A report from the Kentucky Center for Economic Policy released Tuesday states that the commonwealth is missing out on $40 million in tax dollars because it does not tax instant racing machines the same way it does for simulcast or live races.
Instant racing machines like those that will be installed inside Oak Grove Racing and Gaming are projected to take in almost $2 billion in total bets in 2019. If forecasts for 2019 are accurate, the total money bet via instant racing machines could exceed that of other types of wagers — live races, simulcast and advanced deposit wagering — combined.
The state taxes these "instant" bets at a rate of 1.5%. Betting at a larger track in Kentucky would impost a 3.5% tax, while simulcast facilities are taxed at 3%. Wagers through advanced deposit wagering are taxed at 0.5% of average daily handle, the report states.
Center Senior Policy Fellow Pam Thomas writes that the state could bring in more than $40 million a year by taxing instant racing at the same 3.5% rate as live races, while also bumping up advanced deposit wages to the 3% in simulcast facilities.

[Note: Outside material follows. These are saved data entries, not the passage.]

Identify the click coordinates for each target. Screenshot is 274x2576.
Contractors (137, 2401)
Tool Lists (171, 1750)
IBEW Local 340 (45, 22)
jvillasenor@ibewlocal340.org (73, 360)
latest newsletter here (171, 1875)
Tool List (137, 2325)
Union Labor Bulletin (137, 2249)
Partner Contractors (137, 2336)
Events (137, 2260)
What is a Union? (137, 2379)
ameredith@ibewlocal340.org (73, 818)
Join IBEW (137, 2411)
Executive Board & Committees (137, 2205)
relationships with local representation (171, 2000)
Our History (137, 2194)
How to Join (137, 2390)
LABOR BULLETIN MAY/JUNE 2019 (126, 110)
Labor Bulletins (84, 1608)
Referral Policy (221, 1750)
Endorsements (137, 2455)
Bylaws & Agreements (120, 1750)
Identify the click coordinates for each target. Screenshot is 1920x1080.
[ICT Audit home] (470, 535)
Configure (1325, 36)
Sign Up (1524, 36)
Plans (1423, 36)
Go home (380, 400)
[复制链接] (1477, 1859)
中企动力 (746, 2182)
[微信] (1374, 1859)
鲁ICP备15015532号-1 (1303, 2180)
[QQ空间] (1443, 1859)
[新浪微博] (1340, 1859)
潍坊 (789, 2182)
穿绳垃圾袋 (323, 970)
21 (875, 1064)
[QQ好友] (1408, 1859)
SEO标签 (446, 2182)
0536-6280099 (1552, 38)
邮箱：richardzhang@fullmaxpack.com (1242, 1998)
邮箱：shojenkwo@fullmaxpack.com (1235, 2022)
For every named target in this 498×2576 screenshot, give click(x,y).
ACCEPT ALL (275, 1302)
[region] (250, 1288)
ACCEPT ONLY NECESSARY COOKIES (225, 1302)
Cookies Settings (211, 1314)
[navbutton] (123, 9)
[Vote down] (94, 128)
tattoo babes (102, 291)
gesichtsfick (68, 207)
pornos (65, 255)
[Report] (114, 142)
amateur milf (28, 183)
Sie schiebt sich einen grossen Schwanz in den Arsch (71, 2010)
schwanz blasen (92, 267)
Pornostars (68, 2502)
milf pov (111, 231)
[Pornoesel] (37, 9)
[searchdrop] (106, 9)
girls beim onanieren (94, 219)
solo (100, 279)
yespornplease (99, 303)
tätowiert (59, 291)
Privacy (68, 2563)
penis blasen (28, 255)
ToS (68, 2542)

Instant racing and advanced deposit wagering (which "allows bettors to establish accounts that they can use to bet on horse races anywhere in the world, from any electronic device") betting are expected to continue to grow, while live track and simulcast wagering are down slightly. The growth in instant racing betting has already seen a sharp rise. According to the report, it took in about $400M in total bets in 2015. It accounted for just over $1 billion in 2018. With a projected $1.3 billion already bet for Fiscal Year 2019, "reflecting growth of 74% year over year for the same period."
Thomas also proposes that the state deposit these new tax dollars in the General Fund. Currently, depending on the type of wager, between two-thirds and 85% of tax money goes back to the horse industry, which uses it to support breed development, a backside improvement fund and support for horse-industry related higher education.
"Under the proposal described above, the horse industry will continue to benefit from the base increases caused by the growth in instant racing in the future. At the same time, all forms of betting will be taxed at comparable rates, and the people of the commonwealth will benefit from increased revenues for the General Fund," Thomas writes.